Ungkapan “untuk melebihkan dalam beribadah kepada Allah”, adalah pelengkap makna bid’ah. Sebab demikian itulah tujuan para pelaku bid’ah. Yaitu menganjurkan untuk tekun beribadah, karena manusia diciptakan hanya untuk beribadah kepada-Nya seperti disebutkan dalam firman-Nya, “Dan Aku tidak menciptakan jin dan manusia melainkan supaya mereka beribadah kepada-Ku. “ 5) Seakan-akan orang yang membuat bid’ah melihat bahwa maksud dalam membuat bid’ah adalah untuk ibadah sebagaimana dimaksudkan ayat tersebut, dan dia merasa bahwa apa yang telah ditetapkan dalam syari’at tentang undang-undang dan hukum-hukum belum mencukupi sehingga dia melebih-lebihkan dan menambah.

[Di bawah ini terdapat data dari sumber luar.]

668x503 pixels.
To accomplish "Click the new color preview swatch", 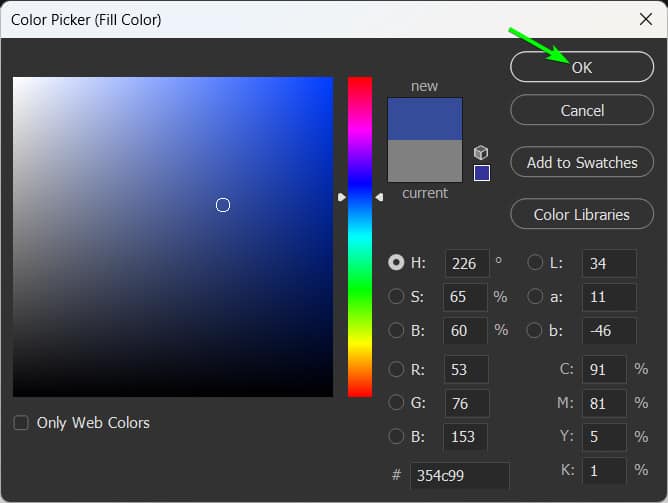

Saya berkata,”Juga terdapat definisi lain tentang bid’ah, yaitu: Sesuatu yang diadakan dan menyalahi kebenaran yang datang dari Rasulullah Shallallahu Alaihi wa Sallam, baik tentang ilmu, amal atau sifat, disebabkan kerancuan pemahaman atau menganggap baik kepada sesuatu dan dijadikannya sebagai agama yang kokoh dan jalan yang lurus.” 6)

Dan Al-fairuz Abadi dalam Bashair Dzawi At-Tamyiz (II/231) berkata, “Bid’ah adalah hal baru dalam agama setelah agama disempurnakan.” Dan dikatakan, “Sesuatu yang diadakan setelah Nabi Shallallahu Alaihi wa Sallam wafat baik berupa ucapan maupun perbuatan.” Bentuk jama’nya adalah bida’. Dan dikatakan pula, bahwa bid’ah adalah bentuk ucapan atau perbuatan, yang pengucap atau pelakunya tidak mengikuti pemilik syari’at dan hujjah-hujjahnya yang berlaku serta pokok-pokoknya yang telah dikodifikasikan dengan teratur. Dan hal yang sama juga disebutkan Al-Abadi dalam Al-Qamus (halaman 906).

Dengan ketetapan di atas maka Anda mengetahui kesalahan orang yang mengatakan, bahwa bid’ah adalah “suatu perbuatan yang belum ada pada tiga abad pertama dan tidak terdapat dasarnya dalam empat sumber hukum7) (Al-Qur’an, Hadits, Ijma’ dan Qiyas).”

=================

1. Lisan Al-Arab (IX/351), Maqayis Al-Lughah (I/209), dan Al-Qamus Al-Muhith:906.
2. Lihat halaman 40 terbitan Dar Ibnul Jauzi, Damam, dengantahqiq saya.
3. Lihat, Mi’yar Al-Mu’rib (I/352 dan 358) oleh Wansyarisyi.
4. Lihat, Mu’jam Al-Manahi Al-Lafdziyyahy: 304.
5. QS.Adz-Dzari’at: 56.
6. Yaitu pendapat Asy-Syaumani yang dinukil oleh Al-‘Adawi dalam Ushul fil Bida’: 26.
7. Iqamah Al-Hujjah ‘Ala Anna Al-Iktsar Minatta’ Abudi Laysa bi Bid’ah: 12. Al-Laknawi.

Disalin dari buku Ilmu Ushul Bida’ Dirasah Takmiliyah Muhimmah fi Ilmi Ushul Al-Fiqh, Ali Hasan Ali Abdulhamid Al-Halabi Al-Atsari, DarRaayah, cet. I, 1992.